Deprem Sonrası Kullandığı Sobayı Baş Köşede Sergiliyor
Erzincan'da 1992 yılında meydana gelen ve 653 kişinin yaşamını yitirdiği 6,8 büyüklüğündeki depremde annesi ve kız kardeşini kaybeden İl Genel Meclisi Başkanı Ünal Tuygun, deprem sonrası çadırda ısınmaları için Kızılay tarafından verilen gaz sobasının bir örneğini aradan geçen 26 yıla...
KEMAL ÖZDEMİR - Erzincan'da 1992 yılında meydana gelen ve 653 kişinin yaşamını yitirdiği 6,8 büyüklüğündeki depremde annesi ve kız kardeşini kaybeden İl Genel Meclisi Başkanı Ünal Tuygun, deprem sonrası çadırda ısınmaları için Kızılay tarafından verilen gaz sobasının bir örneğini aradan geçen 26 yıla rağmen makamında bulunduruyor.
Kentte 13 Mart 1992'de meydana gelen depreme tanık olan ve yakınlarını kaybedenler, felaketi unutamıyor.
İl Genel Meclisi Başkanı Tuygun, AA muhabirine yaptığı açıklamada yaşanan depremlerin bu coğrafyada kaçınılmaz olduğunu belirterek 1992'deki depremde harabeye dönen şehrin büyük acılar yaşadığını söyledi.
Depremde annesi ve kız kardeşini kaybettiğini ifade eden Tuygun, şöyle devam etti:
"Devletimiz belli bölgelere çadırlar kurmuştu. Ben o zaman Erzincan Belediyesi Özel Kalem Müdürü olarak görev yapıyordum. Belediyenin bahçesinde Kızılay küçük bir çadır vermişti. Nisan sonuna kadar o çadırda kaldım. Büyük çadırların içerisine katalitik vermişlerdi. Küçük çadırlara ise gazlı sobalardan koymuşlardı. Bu gaz sobası çadırı hem aydınlatır hem de ısıtırdı ve üstüne de çay koyabiliyordunuz. Ben o günlerde Kızılay'dan aldığım çadırı ve battaniyeyi sakladım ancak dağıtılan gaz sobasını kaybettim. Yaşadığım o acı süreci unutmamak adına o dönem dağıtılan gaz sobasını bulması için Kızılay başkanına rica ettim. Sağ olsun Kızılay başkanımız sobayı bularak ve üzerine ismimi yazarak bana getirdi. Ben de makam odamda bunu muhafaza ediyorum."

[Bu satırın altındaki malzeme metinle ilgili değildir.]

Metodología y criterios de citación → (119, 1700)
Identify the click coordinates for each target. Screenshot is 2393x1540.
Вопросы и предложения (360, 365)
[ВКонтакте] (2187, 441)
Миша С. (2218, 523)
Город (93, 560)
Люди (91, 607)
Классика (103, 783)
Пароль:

"Hatıraları da canlı tutmak zorundayız"
Devlete ve millete zeval gelmemesini Allah'tan dileyen Tuygun, "İnşallah o günleri tekrar yaşamayız ama geçmişi anma adına bazı hatıraları da canlı tutmak zorundayız. Bu hatıralar gelecekte inşaat sektörü çalışanlarına, mühendis, mimarına daha düzenli, sağlıklı ve daha titiz işini yapmasını sağlar. Deprem kaçınılmaz bir son ama buna karşı da tedbirli olmak zorundayız." diye konuştu.
"İnsanlar feryat edip yardım istiyorlardı"
Ramazan ayı dolayısıyla Selimoğlu İşhanı bodrum katında bulunan mescitte teravih namazını kıldığı sırada depreme yakalanan Sinan Polat ise deprem anını şöyle anlattı:
"Namazımızı kılarken birden bir gürültü koptu ve ardından elektrikler gitti. Binanın yıkıldığını ilk anda fark edemedik. Cebimizde bulunan çakmakları yaktık ve o arada bir hayat boşluğu gördük. O boşluktan teker teker yukarıya çıkmaya başladık. Yukarıdan da iki kişi bizi tutarak dışarıya çekmeye başladı. Enkazın altından dışarıya çıktığımızda kendimizi çöken binanın çatı kısmında bulduk ve her taraf toz duman içerisindeydi. İnsanlar feryat edip yardım istiyorlardı. Aradan geçen 26 yıla rağmen yaşadığımız felaket halen gözümüzün önünden gitmiyor. Allah bir daha bu acıyı kimseye yaşatmasın."